Apa yang selama ini ditakutkan oleh Mori Kelinci dan seluruh penghuni kota Belantara Hijau, kembali terjadi. Hari ini, kawasan pohon-pohon berusia ribuan tahun, tempat ia dan Nenek serta ratusan ekor tupai biasa berpiknik di akhir pekan, terancam ditebang oleh manusia. Orang-orang itu datang dari tempat yang sangat jauh, lalu dengan seenak perut mengambil apa saja yang bukan miliknya. Mereka membawa gergaji mesin bergerigi tajam dengan suara menggeram yang sepuluh kali lebih menyeramkan dari auman singa jantan. Gara-gara ulah mereka, pohon-pohon besar rebah di tanah. Hanya tinggal menunggu diangkut dan dibawa pergi. Seperti yang sudah-sudah.

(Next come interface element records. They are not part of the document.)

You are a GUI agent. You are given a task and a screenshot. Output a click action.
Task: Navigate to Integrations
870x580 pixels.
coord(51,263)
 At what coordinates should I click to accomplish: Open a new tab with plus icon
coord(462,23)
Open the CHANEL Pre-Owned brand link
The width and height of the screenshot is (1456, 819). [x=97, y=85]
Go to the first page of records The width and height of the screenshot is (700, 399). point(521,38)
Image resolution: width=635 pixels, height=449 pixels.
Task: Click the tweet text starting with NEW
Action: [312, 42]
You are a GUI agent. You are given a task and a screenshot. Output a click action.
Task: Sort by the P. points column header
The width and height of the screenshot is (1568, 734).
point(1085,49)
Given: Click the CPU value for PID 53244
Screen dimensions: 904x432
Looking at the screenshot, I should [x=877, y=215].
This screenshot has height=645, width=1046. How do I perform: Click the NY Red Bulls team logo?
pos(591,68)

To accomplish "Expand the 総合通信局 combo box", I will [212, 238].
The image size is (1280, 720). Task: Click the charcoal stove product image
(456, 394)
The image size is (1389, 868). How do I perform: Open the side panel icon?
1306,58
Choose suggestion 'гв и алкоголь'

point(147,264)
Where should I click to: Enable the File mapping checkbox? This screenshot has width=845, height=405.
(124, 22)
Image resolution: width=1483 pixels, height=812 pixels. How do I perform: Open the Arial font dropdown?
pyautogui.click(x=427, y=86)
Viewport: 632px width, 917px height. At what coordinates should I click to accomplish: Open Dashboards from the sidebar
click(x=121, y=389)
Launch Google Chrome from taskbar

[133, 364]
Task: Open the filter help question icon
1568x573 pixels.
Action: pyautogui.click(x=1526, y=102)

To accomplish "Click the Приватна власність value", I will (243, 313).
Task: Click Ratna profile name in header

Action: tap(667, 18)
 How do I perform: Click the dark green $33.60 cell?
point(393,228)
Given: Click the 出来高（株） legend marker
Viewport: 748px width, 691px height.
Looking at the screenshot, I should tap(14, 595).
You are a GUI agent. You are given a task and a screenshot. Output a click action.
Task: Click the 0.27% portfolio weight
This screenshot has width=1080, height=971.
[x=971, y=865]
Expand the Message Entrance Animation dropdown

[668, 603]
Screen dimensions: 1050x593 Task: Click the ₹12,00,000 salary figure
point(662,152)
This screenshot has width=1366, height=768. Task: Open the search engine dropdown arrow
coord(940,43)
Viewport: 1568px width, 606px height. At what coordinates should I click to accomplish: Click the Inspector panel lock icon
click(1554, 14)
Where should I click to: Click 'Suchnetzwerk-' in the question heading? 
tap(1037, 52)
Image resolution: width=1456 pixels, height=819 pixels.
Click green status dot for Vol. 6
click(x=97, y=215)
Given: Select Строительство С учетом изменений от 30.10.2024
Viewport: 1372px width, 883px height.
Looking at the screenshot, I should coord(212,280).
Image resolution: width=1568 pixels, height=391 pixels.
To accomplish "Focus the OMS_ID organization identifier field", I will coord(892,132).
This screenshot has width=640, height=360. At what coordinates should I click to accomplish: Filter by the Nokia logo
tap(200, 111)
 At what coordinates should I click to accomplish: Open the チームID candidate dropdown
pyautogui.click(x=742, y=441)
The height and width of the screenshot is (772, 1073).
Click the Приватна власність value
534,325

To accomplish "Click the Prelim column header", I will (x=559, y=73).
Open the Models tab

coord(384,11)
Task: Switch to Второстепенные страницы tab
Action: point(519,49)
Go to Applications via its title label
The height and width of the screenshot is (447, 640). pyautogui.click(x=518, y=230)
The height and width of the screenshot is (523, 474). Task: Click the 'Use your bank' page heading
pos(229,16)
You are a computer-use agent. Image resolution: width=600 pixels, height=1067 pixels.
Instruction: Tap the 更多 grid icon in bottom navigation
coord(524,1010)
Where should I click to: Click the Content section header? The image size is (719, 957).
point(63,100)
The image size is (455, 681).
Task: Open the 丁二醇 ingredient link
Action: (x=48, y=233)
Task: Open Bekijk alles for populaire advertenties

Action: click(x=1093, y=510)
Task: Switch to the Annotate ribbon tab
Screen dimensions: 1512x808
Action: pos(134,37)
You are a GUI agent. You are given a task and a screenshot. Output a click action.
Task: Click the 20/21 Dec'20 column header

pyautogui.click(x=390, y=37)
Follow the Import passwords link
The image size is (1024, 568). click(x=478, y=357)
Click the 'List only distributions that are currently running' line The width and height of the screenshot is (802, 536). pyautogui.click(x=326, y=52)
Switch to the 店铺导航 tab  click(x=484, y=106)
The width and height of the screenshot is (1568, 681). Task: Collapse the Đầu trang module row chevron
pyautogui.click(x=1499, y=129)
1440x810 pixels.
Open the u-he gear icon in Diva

Tentu tidak ada yang senang akan hal itu. Tak terkecuali Mori dan neneknya yang hari ini sedianya akan pergi piknik, namun akhirnya batal karena kehadiran manusia. Mereka terpaksa harus menelan pahit kecewa. Sepanjang perjalanan pulang, Nenek tak henti-hentinya mengumpat kesal. Nenek jarang sekali mengumpat. Ia hanya mengumpat ketika terjadi sesuatu hal yang sungguh-sungguh membuatnya marah sehingga ingin sekali mengumpat. Dan kehadiran manusia selalu saja membuat Nenek tak tahan untuk segera mengumpat. Lihat saja, parasnya yang biasanya lembut, kini berubah menjadi geram. Ia terus saja mengutuk keji manusia-manusia rakus itu sampai nyaris saja tersedak ludahnya sendiri. Nenek jika sedang marah memang pantang untuk berhenti. Produksi kata-kata di dalam kepalanya mengalir deras laiknya air bah, meluber kesana kemari.
"Manusia-manusia rakus itu sejak dulu selalu mencuri milik kita," keluh Nenek lalu berhenti sejenak demi meluruskan pinggangnya yang diserang keropos. Mori memutuskan mengambil alih keranjang berisi wortel, sekerat roti keju, dan sejumlah buah berry segar di tangan sang nenek, kemudian dipanggulnya di pundak. Keduanya melangkah lambat-lambat menyusuri tanah lembap beratapkan ranting serta rumput-rumput kering, menuju rumah mereka di ujung kota Belantara Hijau.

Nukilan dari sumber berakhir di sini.